Giovanni Vulpetti has received his M.S. and Ph.D. degrees, in 1969 and 1973, respectively. He specialized in astrodynamics, and wrote many tens of scientific papers about interstellar flight, astrodynamics and propulsion concepts, in particular the matterantimatter annihilation propulsion. In 1979, he joined Telespazio SpA in Italy. From 1995 to 2013, he has been a member of the IAA committee for Lunar Base & Mars exploration. In 2001, he was a consultant at NASA/MSFC for studying the astrodynamics of NASA Interstellar Probe. He has implemented large computer codes for mission analysis and trajectory optimization via rockets and solar-sails. In 1990s, he contributed to the IAA committee for small satellites. As an application, he proposed and got the approval from Telespazio’s CEO for the Telespazio’s micro-satellite named TEMISAT, which launched in 1993, from the base Plesetsk in Russia. From 2006 to 2007, he worked for the company Galilean Plus S.r.l. in Italy as the chief scientist, where he contributed to the program of the Italian Space Agency. After that, he served as the guest managing editor of Acta Astronautica, in 2009 and 2014, respectively. Since 2013, he has been a senior guest lecturer at the Department of Astronautical Engineering of the Sapienza University of Rome. Since 1994, he has been a full member of the International Academy of Astronautics in France.

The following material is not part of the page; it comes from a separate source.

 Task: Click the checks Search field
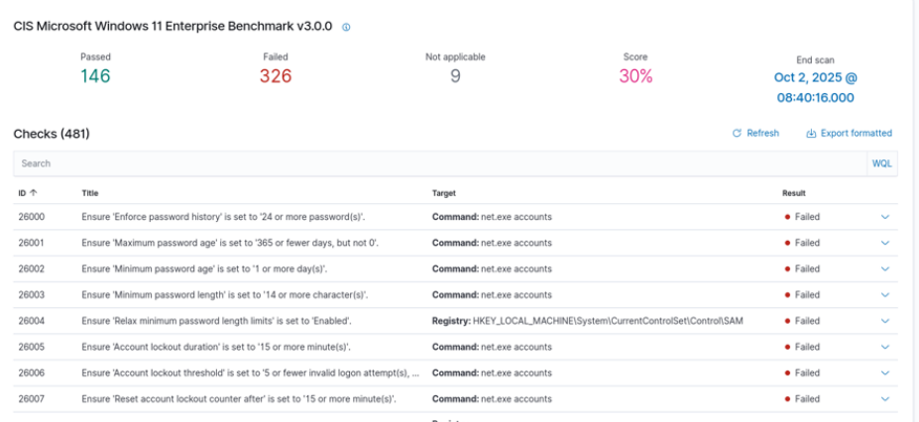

Christian Circi is currently an assistant professor in flight mechanics at the Department of Astronautical, Electrical and Energy Engineering, Sapienza University of Rome. He got his M.S. degrees in aeronautical engineering and aerospace engineering, and pursued his Ph.D. degree in aerospace engineering at Sapienza University of Rome. He worked as a researcher at the Grupo de Mecanica of Vuelo-Madrid (GMV), and a research assistant at the Department of Aerospace Engineering. He is a lecturer in “Interplanetary Trajectories” and “Flight Mechanics of Launcher” in the master degree course of Space and Astronautical Engineering at Sapienza University of Rome. His principal research fields are: third-body and solar perturbations, interplanetary and lunar trajectories, solar sail, orbits for planetary observation and ascent trajectory of Launcher. He is an associate editor for the journals of Aerospace Science and Technology, and International Journal of Aerospace Engineering.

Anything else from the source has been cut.